— START OF GIVEN DATA —

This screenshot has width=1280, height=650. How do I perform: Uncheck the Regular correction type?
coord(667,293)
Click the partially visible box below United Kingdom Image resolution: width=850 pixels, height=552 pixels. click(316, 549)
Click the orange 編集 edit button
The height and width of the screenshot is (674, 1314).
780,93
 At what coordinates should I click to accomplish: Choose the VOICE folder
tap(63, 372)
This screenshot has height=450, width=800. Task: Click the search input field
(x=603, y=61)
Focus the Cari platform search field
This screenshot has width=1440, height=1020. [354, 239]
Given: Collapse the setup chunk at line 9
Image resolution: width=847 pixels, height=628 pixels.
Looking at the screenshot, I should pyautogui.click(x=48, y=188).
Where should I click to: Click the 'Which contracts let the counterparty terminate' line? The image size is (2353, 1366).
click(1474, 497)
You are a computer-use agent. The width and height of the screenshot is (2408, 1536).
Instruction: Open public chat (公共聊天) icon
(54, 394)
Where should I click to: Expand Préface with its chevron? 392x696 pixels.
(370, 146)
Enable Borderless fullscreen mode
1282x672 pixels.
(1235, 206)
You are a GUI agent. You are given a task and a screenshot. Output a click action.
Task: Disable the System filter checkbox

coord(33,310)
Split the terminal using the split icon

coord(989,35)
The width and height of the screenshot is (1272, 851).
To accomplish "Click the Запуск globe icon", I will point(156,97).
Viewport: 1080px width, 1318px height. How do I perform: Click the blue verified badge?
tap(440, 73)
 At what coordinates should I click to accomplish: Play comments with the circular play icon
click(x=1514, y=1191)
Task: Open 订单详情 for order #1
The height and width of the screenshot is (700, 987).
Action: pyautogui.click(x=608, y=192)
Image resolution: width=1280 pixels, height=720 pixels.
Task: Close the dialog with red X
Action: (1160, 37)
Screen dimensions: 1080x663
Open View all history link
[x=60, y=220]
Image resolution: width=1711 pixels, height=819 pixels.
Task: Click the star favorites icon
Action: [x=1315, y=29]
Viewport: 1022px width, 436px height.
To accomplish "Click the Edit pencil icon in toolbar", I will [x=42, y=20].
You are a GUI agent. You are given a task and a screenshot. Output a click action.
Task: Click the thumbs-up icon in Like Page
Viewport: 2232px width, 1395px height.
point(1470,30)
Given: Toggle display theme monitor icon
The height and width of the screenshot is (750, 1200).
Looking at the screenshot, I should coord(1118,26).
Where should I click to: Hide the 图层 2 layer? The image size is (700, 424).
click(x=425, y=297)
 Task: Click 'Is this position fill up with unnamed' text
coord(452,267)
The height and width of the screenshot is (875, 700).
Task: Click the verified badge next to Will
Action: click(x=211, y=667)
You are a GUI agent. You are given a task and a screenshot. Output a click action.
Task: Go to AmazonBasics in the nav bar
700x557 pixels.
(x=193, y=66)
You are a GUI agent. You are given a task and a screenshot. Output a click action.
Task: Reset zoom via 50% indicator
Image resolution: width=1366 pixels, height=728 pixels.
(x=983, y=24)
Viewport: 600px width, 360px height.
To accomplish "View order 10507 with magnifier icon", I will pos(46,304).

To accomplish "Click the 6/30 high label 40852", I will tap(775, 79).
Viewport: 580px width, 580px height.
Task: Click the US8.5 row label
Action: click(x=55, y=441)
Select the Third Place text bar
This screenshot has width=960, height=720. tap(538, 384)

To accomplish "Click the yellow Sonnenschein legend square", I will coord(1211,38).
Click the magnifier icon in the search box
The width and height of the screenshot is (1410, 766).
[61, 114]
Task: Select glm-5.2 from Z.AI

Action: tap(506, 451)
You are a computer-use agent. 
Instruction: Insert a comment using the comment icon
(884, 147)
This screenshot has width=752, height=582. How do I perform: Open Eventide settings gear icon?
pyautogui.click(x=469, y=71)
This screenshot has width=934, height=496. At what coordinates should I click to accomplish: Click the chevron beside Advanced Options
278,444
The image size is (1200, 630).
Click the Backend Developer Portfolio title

— END OF GIVEN DATA —

(PROBLEM TO SOLVE): Reproduce the records verbatim, starting at the very beginning and ending at the line that contains "click(1474, 497)", with that line included.

(THE RESULT):
This screenshot has width=1280, height=650. How do I perform: Uncheck the Regular correction type?
coord(667,293)
Click the partially visible box below United Kingdom Image resolution: width=850 pixels, height=552 pixels. click(316, 549)
Click the orange 編集 edit button
The height and width of the screenshot is (674, 1314).
780,93
 At what coordinates should I click to accomplish: Choose the VOICE folder
tap(63, 372)
This screenshot has height=450, width=800. Task: Click the search input field
(x=603, y=61)
Focus the Cari platform search field
This screenshot has width=1440, height=1020. [354, 239]
Given: Collapse the setup chunk at line 9
Image resolution: width=847 pixels, height=628 pixels.
Looking at the screenshot, I should pyautogui.click(x=48, y=188).
Where should I click to: Click the 'Which contracts let the counterparty terminate' line? The image size is (2353, 1366).
click(1474, 497)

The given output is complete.